═════ Material shown ═════

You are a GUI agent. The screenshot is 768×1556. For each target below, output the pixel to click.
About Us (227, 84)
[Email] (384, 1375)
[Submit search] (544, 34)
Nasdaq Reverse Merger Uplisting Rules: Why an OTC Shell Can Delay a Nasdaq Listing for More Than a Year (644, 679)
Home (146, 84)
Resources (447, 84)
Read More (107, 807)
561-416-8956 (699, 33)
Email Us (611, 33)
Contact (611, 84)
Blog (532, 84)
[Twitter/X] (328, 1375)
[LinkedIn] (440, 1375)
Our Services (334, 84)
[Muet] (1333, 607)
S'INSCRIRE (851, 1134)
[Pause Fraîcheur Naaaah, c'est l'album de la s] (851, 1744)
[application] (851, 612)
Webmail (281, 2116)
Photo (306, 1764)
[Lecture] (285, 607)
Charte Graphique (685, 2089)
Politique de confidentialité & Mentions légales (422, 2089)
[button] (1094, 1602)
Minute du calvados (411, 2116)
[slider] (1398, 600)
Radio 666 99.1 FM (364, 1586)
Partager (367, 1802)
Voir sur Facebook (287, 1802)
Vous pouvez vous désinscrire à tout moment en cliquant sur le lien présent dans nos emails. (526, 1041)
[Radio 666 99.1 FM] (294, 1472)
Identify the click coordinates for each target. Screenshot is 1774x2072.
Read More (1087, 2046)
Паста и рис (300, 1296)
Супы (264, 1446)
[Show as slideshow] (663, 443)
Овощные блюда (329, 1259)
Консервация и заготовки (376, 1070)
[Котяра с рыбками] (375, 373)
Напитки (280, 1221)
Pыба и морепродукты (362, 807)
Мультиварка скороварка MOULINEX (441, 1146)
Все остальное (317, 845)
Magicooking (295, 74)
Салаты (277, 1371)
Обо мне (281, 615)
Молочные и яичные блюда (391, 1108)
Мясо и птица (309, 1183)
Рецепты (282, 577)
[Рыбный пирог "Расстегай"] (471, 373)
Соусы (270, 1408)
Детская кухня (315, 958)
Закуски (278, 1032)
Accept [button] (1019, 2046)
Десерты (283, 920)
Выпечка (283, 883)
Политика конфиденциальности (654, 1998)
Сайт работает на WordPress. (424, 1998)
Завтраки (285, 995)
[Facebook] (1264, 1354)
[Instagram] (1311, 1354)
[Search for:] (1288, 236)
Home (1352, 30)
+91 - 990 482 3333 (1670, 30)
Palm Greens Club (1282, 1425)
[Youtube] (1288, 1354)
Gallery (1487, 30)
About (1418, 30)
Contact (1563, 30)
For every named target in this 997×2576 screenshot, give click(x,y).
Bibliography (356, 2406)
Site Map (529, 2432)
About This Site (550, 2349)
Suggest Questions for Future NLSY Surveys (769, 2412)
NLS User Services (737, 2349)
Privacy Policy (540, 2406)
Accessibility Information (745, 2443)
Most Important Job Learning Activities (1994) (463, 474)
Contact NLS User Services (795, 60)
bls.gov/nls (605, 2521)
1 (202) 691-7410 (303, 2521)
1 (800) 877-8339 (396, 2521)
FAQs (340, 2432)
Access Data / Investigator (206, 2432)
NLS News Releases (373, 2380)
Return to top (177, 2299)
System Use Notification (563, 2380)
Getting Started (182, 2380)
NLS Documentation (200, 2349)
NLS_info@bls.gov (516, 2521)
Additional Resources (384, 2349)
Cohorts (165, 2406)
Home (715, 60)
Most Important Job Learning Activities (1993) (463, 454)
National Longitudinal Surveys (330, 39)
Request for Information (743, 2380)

═════

### Exercise aim
Please make the answer a complete, exact reproduction of the records.

### Task response
You are a GUI agent. The screenshot is 768×1556. For each target below, output the pixel to click.
About Us (227, 84)
[Email] (384, 1375)
[Submit search] (544, 34)
Nasdaq Reverse Merger Uplisting Rules: Why an OTC Shell Can Delay a Nasdaq Listing for More Than a Year (644, 679)
Home (146, 84)
Resources (447, 84)
Read More (107, 807)
561-416-8956 (699, 33)
Email Us (611, 33)
Contact (611, 84)
Blog (532, 84)
[Twitter/X] (328, 1375)
[LinkedIn] (440, 1375)
Our Services (334, 84)
[Muet] (1333, 607)
S'INSCRIRE (851, 1134)
[Pause Fraîcheur Naaaah, c'est l'album de la s] (851, 1744)
[application] (851, 612)
Webmail (281, 2116)
Photo (306, 1764)
[Lecture] (285, 607)
Charte Graphique (685, 2089)
Politique de confidentialité & Mentions légales (422, 2089)
[button] (1094, 1602)
Minute du calvados (411, 2116)
[slider] (1398, 600)
Radio 666 99.1 FM (364, 1586)
Partager (367, 1802)
Voir sur Facebook (287, 1802)
Vous pouvez vous désinscrire à tout moment en cliquant sur le lien présent dans nos emails. (526, 1041)
[Radio 666 99.1 FM] (294, 1472)
Identify the click coordinates for each target. Screenshot is 1774x2072.
Read More (1087, 2046)
Паста и рис (300, 1296)
Супы (264, 1446)
[Show as slideshow] (663, 443)
Овощные блюда (329, 1259)
Консервация и заготовки (376, 1070)
[Котяра с рыбками] (375, 373)
Напитки (280, 1221)
Pыба и морепродукты (362, 807)
Мультиварка скороварка MOULINEX (441, 1146)
Все остальное (317, 845)
Magicooking (295, 74)
Салаты (277, 1371)
Обо мне (281, 615)
Молочные и яичные блюда (391, 1108)
Мясо и птица (309, 1183)
Рецепты (282, 577)
[Рыбный пирог "Расстегай"] (471, 373)
Соусы (270, 1408)
Детская кухня (315, 958)
Закуски (278, 1032)
Accept [button] (1019, 2046)
Десерты (283, 920)
Выпечка (283, 883)
Политика конфиденциальности (654, 1998)
Сайт работает на WordPress. (424, 1998)
Завтраки (285, 995)
[Facebook] (1264, 1354)
[Instagram] (1311, 1354)
[Search for:] (1288, 236)
Home (1352, 30)
+91 - 990 482 3333 (1670, 30)
Palm Greens Club (1282, 1425)
[Youtube] (1288, 1354)
Gallery (1487, 30)
About (1418, 30)
Contact (1563, 30)
For every named target in this 997×2576 screenshot, give click(x,y).
Bibliography (356, 2406)
Site Map (529, 2432)
About This Site (550, 2349)
Suggest Questions for Future NLSY Surveys (769, 2412)
NLS User Services (737, 2349)
Privacy Policy (540, 2406)
Accessibility Information (745, 2443)
Most Important Job Learning Activities (1994) (463, 474)
Contact NLS User Services (795, 60)
bls.gov/nls (605, 2521)
1 (202) 691-7410 (303, 2521)
1 (800) 877-8339 (396, 2521)
FAQs (340, 2432)
Access Data / Investigator (206, 2432)
NLS News Releases (373, 2380)
Return to top (177, 2299)
System Use Notification (563, 2380)
Getting Started (182, 2380)
NLS Documentation (200, 2349)
NLS_info@bls.gov (516, 2521)
Additional Resources (384, 2349)
Cohorts (165, 2406)
Home (715, 60)
Most Important Job Learning Activities (1993) (463, 454)
National Longitudinal Surveys (330, 39)
Request for Information (743, 2380)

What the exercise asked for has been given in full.